Thanks to yet more clever design, secular perpetual calendars are able to overcome this issue and will adjust themselves to accommodate the Gregorian calendar’s foibles. According to this article, the secular calendar typically overcomes this issue using extreme gear ratios, which means a wheel makes one revolution every 400 years, and some clever lever arrangements override the perpetual calendar mechanism when the time comes. Not many watchmakers have used a secular perpetual calendar in a watch, these include Patek Philippe in their 150th anniversary Calibre 89 supercomplication. You know, I think this topic deserves its own article at some point.

According to IWC, the moonphase of their new watch is so accurate that it will deviate from the correct time by one day every 45 million years. However, they admit that we’ll just have to take their word on that. Even so, this is one heck of an impressive watch and a testament to their determination to try and make something even better even if there isn’t really a reason to do so other than posterity.

What we end up with is quite magnificent. The Portugieser Eternal Calendar comes in a 44.4mm x 14.9mm 950 platinum case with a leather strap by Santoni. Like other IWC watches, the dial expands all the way to the very edge of the case to allow for maximum space and practically no bezel at all. We do have a domed crystal under which sits a domed dial with numbers falling over the edge with dramatic effect. That’s one of my favourite parts of this new design and Jaeger-LeCoultre has started doing it with its new Duomètre pieces. Perhaps it’ll be a theme across Richemont, like dark grey dials with pink gold cases. Water resistance is 50m.

Although the new Eternal Calendar is amazing, it’s also not something you can see in operation like a chronograph or a minute repeater. So, IWC changed out the dial for a stark white one and then made use of mostly opaque crystal to add depth and detailing.
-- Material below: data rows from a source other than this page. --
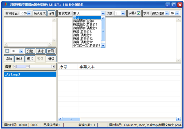Click the 删除 button
Viewport: 184px width, 129px height.
[19, 59]
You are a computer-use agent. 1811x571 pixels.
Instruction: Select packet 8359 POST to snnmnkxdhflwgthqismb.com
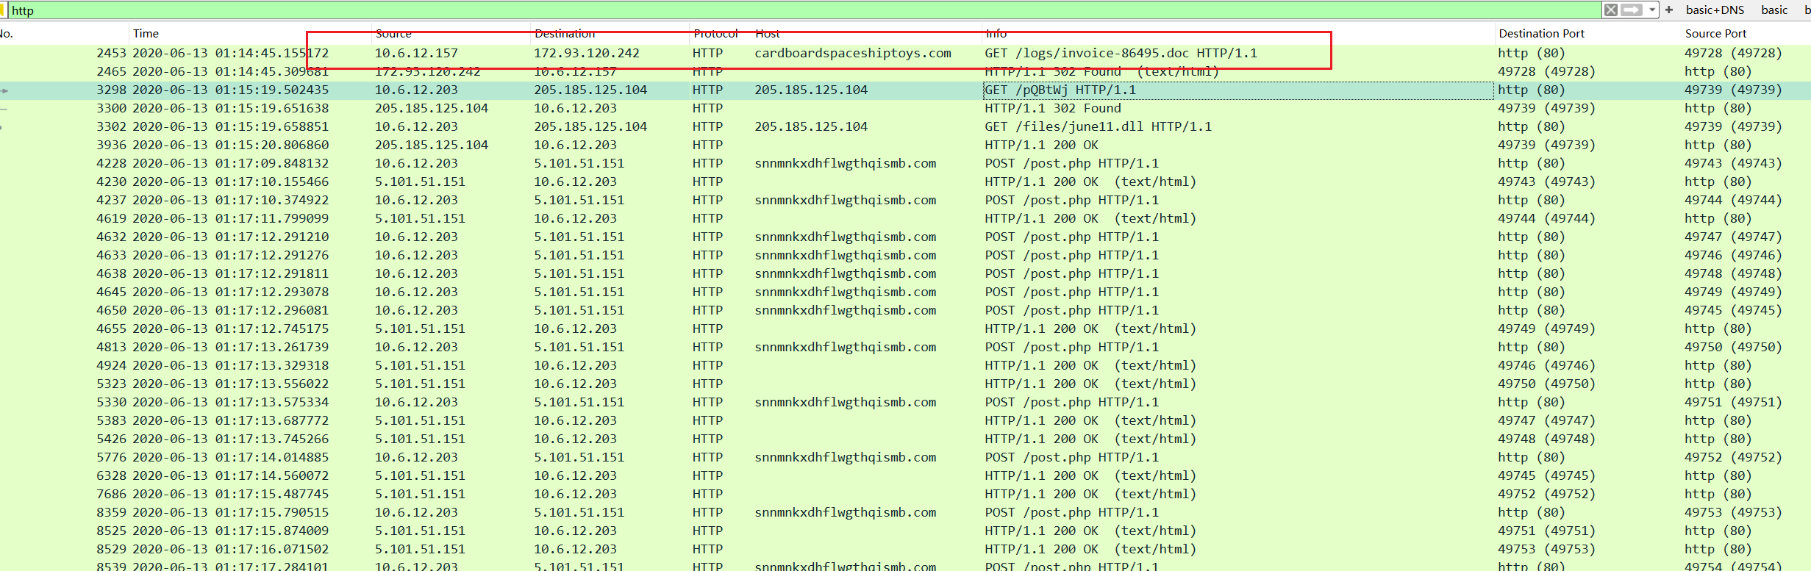click(x=1071, y=512)
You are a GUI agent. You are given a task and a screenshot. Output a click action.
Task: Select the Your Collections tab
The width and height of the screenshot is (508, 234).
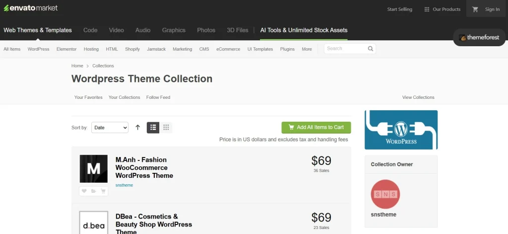click(124, 97)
It’s striking to look at in person, and, annoyingly, it seems quite at home on my wrist; for a big watch, it sure is comfy.

Around the back is the calibre 52640, which, like the dial, expands right to the case edge. Despite the complicated calendar system (which includes a year display as well as the usual accoutrements), IWC hasn’t distracted itself too much from what we really want from a mechanical watch, which is practicality. This movement has a 4Hz beat rate and a seven-day (168-hour) power reserve. 

It’s not a limited edition piece, thankfully, but I wouldn’t expect IWC to churn these out in a hurry, which I’m quite thankful for. Even if there isn’t a real need for a watch to be able to do this, I do appreciate that it exists and happens to look good while doing it. Hopefully we’ll see more watchmakers getting creative with the calendar complication in the future.

Price on application.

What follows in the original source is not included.